Identifiers
- Organism: Epstein-Barr virus (strain B95-8)
- Symbol: EBNA2
- UniProt: P12978

Search for
- Structures: Swiss-model
- Domains: InterPro

= Epstein–Barr virus nuclear antigen 2 =

The Epstein–Barr virus nuclear antigen 2 (EBNA-2) is one of the six EBV viral nuclear proteins expressed in latently infected B lymphocytes is a transactivator protein. EBNA2 is involved in the regulation of latent viral transcription and contributes to the immortalization of EBV infected cells. EBNA2 acts as an adapter molecule that binds to cellular sequence-specific DNA-binding proteins, JK recombination signal-binding protein (RBP-JK), and PU.1 as well as working with multiple members of the RNA polymerase II transcription complex.

== Structure ==

EBNA2 has an acidic activation domain, which can interact with many different general transcription factors and co-activators. Regulation of transcription initiation and elongation by EBNA 2 is done part through cyclin-dependent kinase 9 (CDK9) dependent phosphorylation of the RNA polymerase C-terminal domain.

== Mechanism ==

EBNA2 requires C-promoter binding factor 1 (CBF1) to aid in binding to its cis-responsive DNA element, the C promoter (Cp).

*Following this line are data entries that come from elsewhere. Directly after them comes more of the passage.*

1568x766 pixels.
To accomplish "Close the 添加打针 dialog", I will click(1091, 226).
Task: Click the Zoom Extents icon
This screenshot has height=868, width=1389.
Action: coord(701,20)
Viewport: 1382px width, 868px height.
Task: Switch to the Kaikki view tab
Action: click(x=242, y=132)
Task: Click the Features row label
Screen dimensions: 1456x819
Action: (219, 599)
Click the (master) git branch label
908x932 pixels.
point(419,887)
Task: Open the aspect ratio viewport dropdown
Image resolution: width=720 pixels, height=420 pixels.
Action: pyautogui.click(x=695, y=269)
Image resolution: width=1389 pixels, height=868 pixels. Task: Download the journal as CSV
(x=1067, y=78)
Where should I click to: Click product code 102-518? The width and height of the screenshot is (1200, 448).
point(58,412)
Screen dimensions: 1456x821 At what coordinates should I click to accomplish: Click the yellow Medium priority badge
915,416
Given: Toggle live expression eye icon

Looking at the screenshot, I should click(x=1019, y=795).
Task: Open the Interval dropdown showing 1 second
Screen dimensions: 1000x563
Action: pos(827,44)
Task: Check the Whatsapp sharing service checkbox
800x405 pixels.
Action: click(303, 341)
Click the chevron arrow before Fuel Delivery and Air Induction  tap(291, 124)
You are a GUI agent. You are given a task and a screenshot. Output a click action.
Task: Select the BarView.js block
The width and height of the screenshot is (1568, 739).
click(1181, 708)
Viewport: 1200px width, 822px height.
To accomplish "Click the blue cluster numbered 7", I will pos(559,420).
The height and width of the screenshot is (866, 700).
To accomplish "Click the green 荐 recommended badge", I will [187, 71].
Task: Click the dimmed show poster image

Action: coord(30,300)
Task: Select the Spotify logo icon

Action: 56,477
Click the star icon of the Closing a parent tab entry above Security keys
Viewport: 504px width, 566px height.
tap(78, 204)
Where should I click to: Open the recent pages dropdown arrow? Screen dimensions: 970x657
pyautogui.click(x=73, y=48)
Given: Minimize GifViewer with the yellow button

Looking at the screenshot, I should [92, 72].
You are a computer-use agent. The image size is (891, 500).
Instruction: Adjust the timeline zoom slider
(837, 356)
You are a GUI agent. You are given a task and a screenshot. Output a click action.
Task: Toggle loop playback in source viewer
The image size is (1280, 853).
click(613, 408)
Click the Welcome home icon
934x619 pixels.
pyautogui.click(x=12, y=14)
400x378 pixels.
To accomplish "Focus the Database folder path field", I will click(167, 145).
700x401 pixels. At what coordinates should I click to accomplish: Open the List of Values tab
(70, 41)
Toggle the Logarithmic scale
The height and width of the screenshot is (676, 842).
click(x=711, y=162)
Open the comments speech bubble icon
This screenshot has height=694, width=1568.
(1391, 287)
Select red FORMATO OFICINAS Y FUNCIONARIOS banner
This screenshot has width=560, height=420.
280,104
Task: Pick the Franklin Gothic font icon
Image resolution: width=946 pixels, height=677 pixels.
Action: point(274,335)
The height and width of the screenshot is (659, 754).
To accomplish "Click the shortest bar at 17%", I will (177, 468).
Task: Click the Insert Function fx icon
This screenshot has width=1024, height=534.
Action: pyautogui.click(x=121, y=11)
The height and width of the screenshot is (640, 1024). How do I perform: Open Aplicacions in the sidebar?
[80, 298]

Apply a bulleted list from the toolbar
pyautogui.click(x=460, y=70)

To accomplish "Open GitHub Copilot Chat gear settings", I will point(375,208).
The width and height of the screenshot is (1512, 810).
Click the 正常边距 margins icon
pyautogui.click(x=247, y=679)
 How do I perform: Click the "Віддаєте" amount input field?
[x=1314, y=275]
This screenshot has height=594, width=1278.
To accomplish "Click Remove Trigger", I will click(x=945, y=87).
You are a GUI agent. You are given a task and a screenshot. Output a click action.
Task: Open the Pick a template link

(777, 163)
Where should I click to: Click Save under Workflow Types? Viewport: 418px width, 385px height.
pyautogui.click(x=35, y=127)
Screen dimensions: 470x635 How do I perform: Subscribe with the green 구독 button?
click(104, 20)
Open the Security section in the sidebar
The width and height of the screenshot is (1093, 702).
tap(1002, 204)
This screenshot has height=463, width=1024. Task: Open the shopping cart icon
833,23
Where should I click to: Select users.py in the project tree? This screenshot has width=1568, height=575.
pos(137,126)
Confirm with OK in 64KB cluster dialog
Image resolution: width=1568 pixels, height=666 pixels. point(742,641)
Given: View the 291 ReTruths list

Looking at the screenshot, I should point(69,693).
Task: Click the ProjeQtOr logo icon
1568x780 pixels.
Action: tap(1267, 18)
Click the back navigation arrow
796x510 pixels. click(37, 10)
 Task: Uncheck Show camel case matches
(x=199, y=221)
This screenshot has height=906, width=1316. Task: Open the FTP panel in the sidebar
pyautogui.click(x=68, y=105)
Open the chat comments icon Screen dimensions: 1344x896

Binding occurs during infection, to generate a 120kb transcript that encodes all nuclear antigens required for immortalization by EBV.2 Mutation of EBNA2 amino acid 323 and 324, which are located within a highly conserved amino acid motif, abolished the interaction with CBF1.3 This same mutation also abolished the ability of EBNA-2 to activate the Cp.

EBNA-LP and EBNA2 are the first two proteins expressed in latent infection of primary B lymphocytes. EBNA-LP stimulates EBNA2 activation of the LMP1 promoter and of the LMP1/LMP2B bidirectional transcriptional regulatory element whereas EBNA-LP alone only has a negative effect.

EBNA2 transactivates the promoters of the latent membrane antigens LMP, TP1 and TP2. Additionally, EBNA2 interacts with an EBNA2 responsive cis-element of the TP1 promoter. Interactions with both the TP1 and LMP/TP2 promoters occur at at least one binding site for the cellular repressor protein RBP-Jκ. EBNA2 is tethered to the EBNA2 responsive promoter elements by interacting with RBP-Jκ, a human recombination signal sequence binding protein.

Specific responsive elements that share the core sequence GTGGGAA have been discovered in several of the promoters activated by EBNA2. A similar core sequence has recently been identified as a binding site in RBP-Jκ. The binding of RBP-Jκ is not sufficient for EBNA2-mediated trans activation. An activated form of the Notch receptor can transactivate a reporter construct containing a hexamer of the two RBP-Jκ binding sites of the TP1 promoter. This supports the idea that EBNA2 acts as a functional equivalent of an activated Notch receptor.

EBNA2 also interacts with the human homolog of the yeast transcription factor (SNF5 hSNF5/Ini1) as it coelutes with both hSNF5/Ini1 and BRG1. BRG1 is a human homolog of SWI/SNF2. However, this interaction is restricted to a subpopulation of phosphorylated viral EBNA2. EBNA2-hSNF5/Ini1 interaction adds credit to the idea that EBNA2 facilitates transcriptional transactivation by acting as a transcription adapter molecule. Possibly, EBNA2 engages the hSNF-SWI complex to generate an open chromatin conformation at the EBNA2-responsive target genes. This then potentiates the function of the RBP-JK-EBNA2-polymerase II transcription complex.